As shown in Figure 1b, the mechanical angular speed command ω^*_m is compared with the speed feedback signal, and the resulting error is processed by the speed controller to generate the dq-axis current references (i^*_d, i^*_q). These references are compared with the measured currents and processed by the current regulators, which are then transformed back to the αβ frame via inverse Park and Clarke transformations [23,27]. The resulting signals are input to the SVPWM module and used to drive the power transistors.

3. Proposed Fault Detection Method

Figure 2 illustrates the equivalent circuit model under the stator fault in phase A of the motor. When a short-circuit fault occurs in the stator winding of phase A, the EMFs (e_a, e_b, e_c) can be derived by differentiating the corresponding magnetic flux linkages. In this case, Equations (1) and (2) can be modified accordingly.

$$\left[\begin{array}{c}{v}_{a_1}\\ v_{a_2}\\ v_b\\ v_c\end{array}\right]=\left[\begin{array}{cccc}{R}_{a_1}& 0& 0& 0\\ 0& R_{a_2}& 0& 0\\ 0& 0& R_s& 0\\ 0& 0& 0& R_s\end{array}\right]\left[\begin{array}{c}{i}_a\\ i_a-i_f\\ i_b\\ i_c\end{array}\right]+\left[\begin{array}{cccc}{L}_{a_1}& M_{a_1{a}_2}& M_{a_{1}b}& M_{a_{1}c}\\ M_{a_1{a}_2}& L_{a_2}& M_{a_{2}b}& M_{a_{2}c}\\ M_{a_{1}b}& M_{a_{2}b}& L_s& M_s\\ M_{a_{1}c}& M_{a_{2}c}& M_s& L_s\end{array}\right]{\displaystyle \frac{d}{dt}}\left[\begin{array}{c}{i}_a\\ i_a-i_f\\ i_b\\ i_c\end{array}\right]+\left[\begin{array}{c}{e}_{a_1}\\ e_{a_2}\\ e_b\\ e_c\end{array}\right]$$

(3)

where v_as1, v_as2, R_a1, R_a2, and i_f are the fault-induced positive-sequence phase voltage, negative-sequence phase voltage, the corresponding resistance of the phase A winding, and the resulting fault current. Although motor faults introduce high-frequency harmonics in the flux linkage, their amplitudes are much smaller than the fundamental component and can thus be neglected.
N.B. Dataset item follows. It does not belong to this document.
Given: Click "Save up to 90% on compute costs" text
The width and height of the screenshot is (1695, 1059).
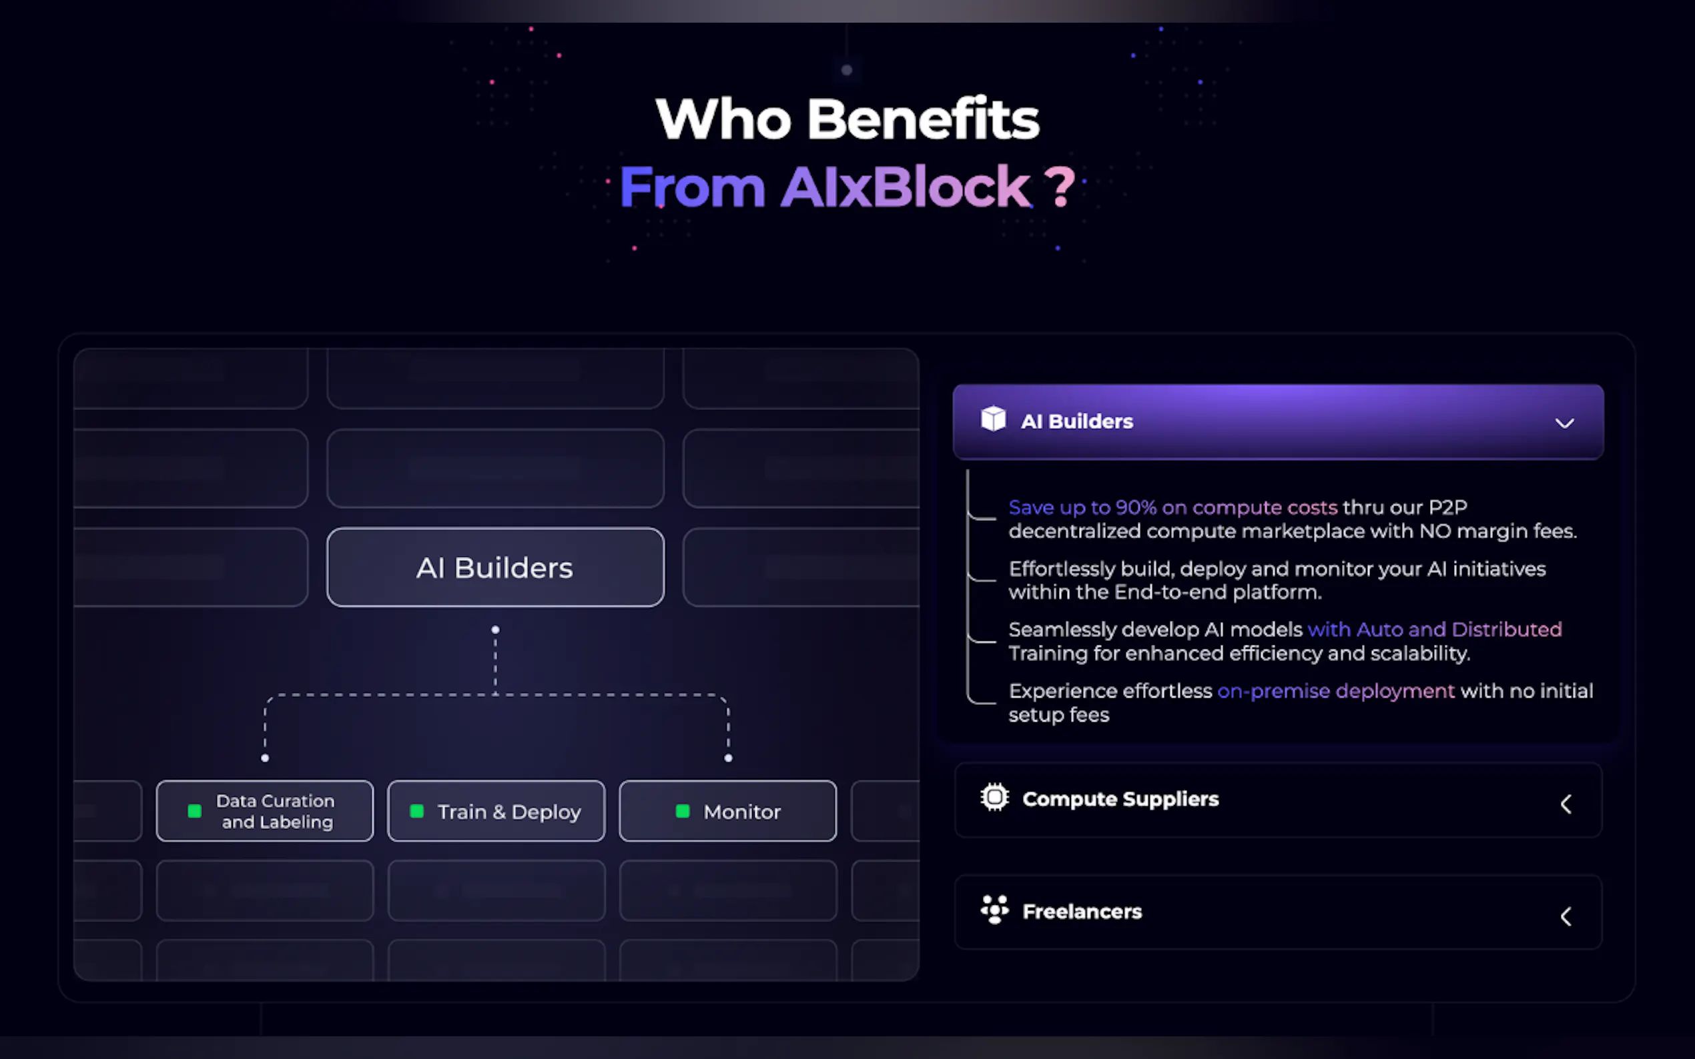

The severity of the stator short-circuit fault is then quantified using the fault ratio factor u, defined as the ratio of shorted turns N_S in phase A to the total turns N_T in the same phase. Accordingly, (3) can be rewritten as follows:

$$\left[\begin{array}{c}{v}_a\\ v_b\\ v_c\\ 0\end{array}\right]=\left[\begin{array}{cccc}{R}_s& 0& 0& -\mu R_s\\ 0& R_s& 0& 0\\ 0& 0& R_s& 0\\ \mu R_s& 0& 0& -\mu R_s-R_f\end{array}\right]\left[\begin{array}{c}{i}_a\\ i_b\\ i_c\\ i_f\end{array}\right]+\left[\begin{array}{cccc}{L}_s& M_s& M_s& -\mu L_s\\ M_s& L_s& M_s& -\mu M_s\\ M_s& M_s& L_s& -\mu M_s\\ \mu L_s& \mu M_s& \mu M_s& -{\mu }^2{L}_s\end{array}\right]{\displaystyle \frac{d}{dt}}\left[\begin{array}{c}{i}_a\\ i_b\\ i_c\\ i_f\end{array}\right]+{\displaystyle \frac{d}{dt}}\left[\begin{array}{c}{\lambda }_1\cos \theta \\ {\lambda }_1\cos (\theta -{\displaystyle \frac{2n\pi }{3}})\\ {\lambda }_1\cos (\theta +{\displaystyle \frac{2n\pi }{3}})\\ \mu {\lambda }_1\cos \theta \end{array}\right]+\left[\begin{array}{c}{v}_0\\ v_0\\ v_0\\ 0\end{array}\right]$$

(4)

Figure 2. Circuit model of the stator winding turn-to-turn short circuit fault in the motor.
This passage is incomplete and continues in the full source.